RECORDS SHOWN Start Marker
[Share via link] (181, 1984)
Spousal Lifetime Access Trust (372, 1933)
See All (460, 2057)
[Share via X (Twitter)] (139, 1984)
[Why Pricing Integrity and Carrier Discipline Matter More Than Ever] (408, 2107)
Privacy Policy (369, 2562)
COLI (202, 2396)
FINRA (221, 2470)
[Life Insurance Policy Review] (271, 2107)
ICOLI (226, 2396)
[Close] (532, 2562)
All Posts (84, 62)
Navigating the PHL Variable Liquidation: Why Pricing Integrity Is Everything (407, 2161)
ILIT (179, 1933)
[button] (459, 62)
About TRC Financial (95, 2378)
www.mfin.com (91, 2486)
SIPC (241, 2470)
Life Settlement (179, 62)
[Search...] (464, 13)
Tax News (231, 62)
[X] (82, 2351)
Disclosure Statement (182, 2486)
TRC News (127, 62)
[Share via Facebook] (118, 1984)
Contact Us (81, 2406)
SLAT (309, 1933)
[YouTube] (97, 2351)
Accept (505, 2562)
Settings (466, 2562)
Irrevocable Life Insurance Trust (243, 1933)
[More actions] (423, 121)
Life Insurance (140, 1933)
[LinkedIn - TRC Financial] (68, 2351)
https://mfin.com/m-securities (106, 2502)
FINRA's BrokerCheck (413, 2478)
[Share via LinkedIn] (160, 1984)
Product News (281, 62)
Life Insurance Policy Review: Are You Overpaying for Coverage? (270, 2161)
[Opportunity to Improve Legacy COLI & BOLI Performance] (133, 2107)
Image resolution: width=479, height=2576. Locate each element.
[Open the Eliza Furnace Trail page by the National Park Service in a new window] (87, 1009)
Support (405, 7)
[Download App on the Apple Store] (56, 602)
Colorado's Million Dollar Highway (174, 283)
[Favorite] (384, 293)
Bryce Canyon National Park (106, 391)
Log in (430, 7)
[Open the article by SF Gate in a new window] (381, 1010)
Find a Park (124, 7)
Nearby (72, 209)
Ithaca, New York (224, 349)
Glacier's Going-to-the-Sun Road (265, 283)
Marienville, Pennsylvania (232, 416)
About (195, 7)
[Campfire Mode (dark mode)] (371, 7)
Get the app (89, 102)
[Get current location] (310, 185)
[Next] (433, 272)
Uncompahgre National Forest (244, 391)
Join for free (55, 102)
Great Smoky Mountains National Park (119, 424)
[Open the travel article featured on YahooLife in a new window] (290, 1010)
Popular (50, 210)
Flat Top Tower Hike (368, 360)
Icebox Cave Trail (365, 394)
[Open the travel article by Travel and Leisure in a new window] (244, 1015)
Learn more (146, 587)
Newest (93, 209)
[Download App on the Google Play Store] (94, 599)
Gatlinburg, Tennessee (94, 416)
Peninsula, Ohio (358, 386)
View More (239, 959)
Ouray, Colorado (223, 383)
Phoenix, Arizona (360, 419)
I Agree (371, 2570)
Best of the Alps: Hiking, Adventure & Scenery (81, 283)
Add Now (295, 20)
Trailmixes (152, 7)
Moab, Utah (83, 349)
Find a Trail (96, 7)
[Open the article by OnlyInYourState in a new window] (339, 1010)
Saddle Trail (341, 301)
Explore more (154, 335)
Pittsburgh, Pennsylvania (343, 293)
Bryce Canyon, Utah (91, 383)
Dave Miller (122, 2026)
RECORDS SHOWN End Marker
## TASK PROMPT
Write every entry out again. Leave each one exactly as it is.

## EXPECTED ANSWER
[Share via link] (181, 1984)
Spousal Lifetime Access Trust (372, 1933)
See All (460, 2057)
[Share via X (Twitter)] (139, 1984)
[Why Pricing Integrity and Carrier Discipline Matter More Than Ever] (408, 2107)
Privacy Policy (369, 2562)
COLI (202, 2396)
FINRA (221, 2470)
[Life Insurance Policy Review] (271, 2107)
ICOLI (226, 2396)
[Close] (532, 2562)
All Posts (84, 62)
Navigating the PHL Variable Liquidation: Why Pricing Integrity Is Everything (407, 2161)
ILIT (179, 1933)
[button] (459, 62)
About TRC Financial (95, 2378)
www.mfin.com (91, 2486)
SIPC (241, 2470)
Life Settlement (179, 62)
[Search...] (464, 13)
Tax News (231, 62)
[X] (82, 2351)
Disclosure Statement (182, 2486)
TRC News (127, 62)
[Share via Facebook] (118, 1984)
Contact Us (81, 2406)
SLAT (309, 1933)
[YouTube] (97, 2351)
Accept (505, 2562)
Settings (466, 2562)
Irrevocable Life Insurance Trust (243, 1933)
[More actions] (423, 121)
Life Insurance (140, 1933)
[LinkedIn - TRC Financial] (68, 2351)
https://mfin.com/m-securities (106, 2502)
FINRA's BrokerCheck (413, 2478)
[Share via LinkedIn] (160, 1984)
Product News (281, 62)
Life Insurance Policy Review: Are You Overpaying for Coverage? (270, 2161)
[Opportunity to Improve Legacy COLI & BOLI Performance] (133, 2107)
Image resolution: width=479, height=2576. Locate each element.
[Open the Eliza Furnace Trail page by the National Park Service in a new window] (87, 1009)
Support (405, 7)
[Download App on the Apple Store] (56, 602)
Colorado's Million Dollar Highway (174, 283)
[Favorite] (384, 293)
Bryce Canyon National Park (106, 391)
Log in (430, 7)
[Open the article by SF Gate in a new window] (381, 1010)
Find a Park (124, 7)
Nearby (72, 209)
Ithaca, New York (224, 349)
Glacier's Going-to-the-Sun Road (265, 283)
Marienville, Pennsylvania (232, 416)
About (195, 7)
[Campfire Mode (dark mode)] (371, 7)
Get the app (89, 102)
[Get current location] (310, 185)
[Next] (433, 272)
Uncompahgre National Forest (244, 391)
Join for free (55, 102)
Great Smoky Mountains National Park (119, 424)
[Open the travel article featured on YahooLife in a new window] (290, 1010)
Popular (50, 210)
Flat Top Tower Hike (368, 360)
Icebox Cave Trail (365, 394)
[Open the travel article by Travel and Leisure in a new window] (244, 1015)
Learn more (146, 587)
Newest (93, 209)
[Download App on the Google Play Store] (94, 599)
Gatlinburg, Tennessee (94, 416)
Peninsula, Ohio (358, 386)
View More (239, 959)
Ouray, Colorado (223, 383)
Phoenix, Arizona (360, 419)
I Agree (371, 2570)
Best of the Alps: Hiking, Adventure & Scenery (81, 283)
Add Now (295, 20)
Trailmixes (152, 7)
Moab, Utah (83, 349)
Find a Trail (96, 7)
[Open the article by OnlyInYourState in a new window] (339, 1010)
Saddle Trail (341, 301)
Explore more (154, 335)
Pittsburgh, Pennsylvania (343, 293)
Bryce Canyon, Utah (91, 383)
Dave Miller (122, 2026)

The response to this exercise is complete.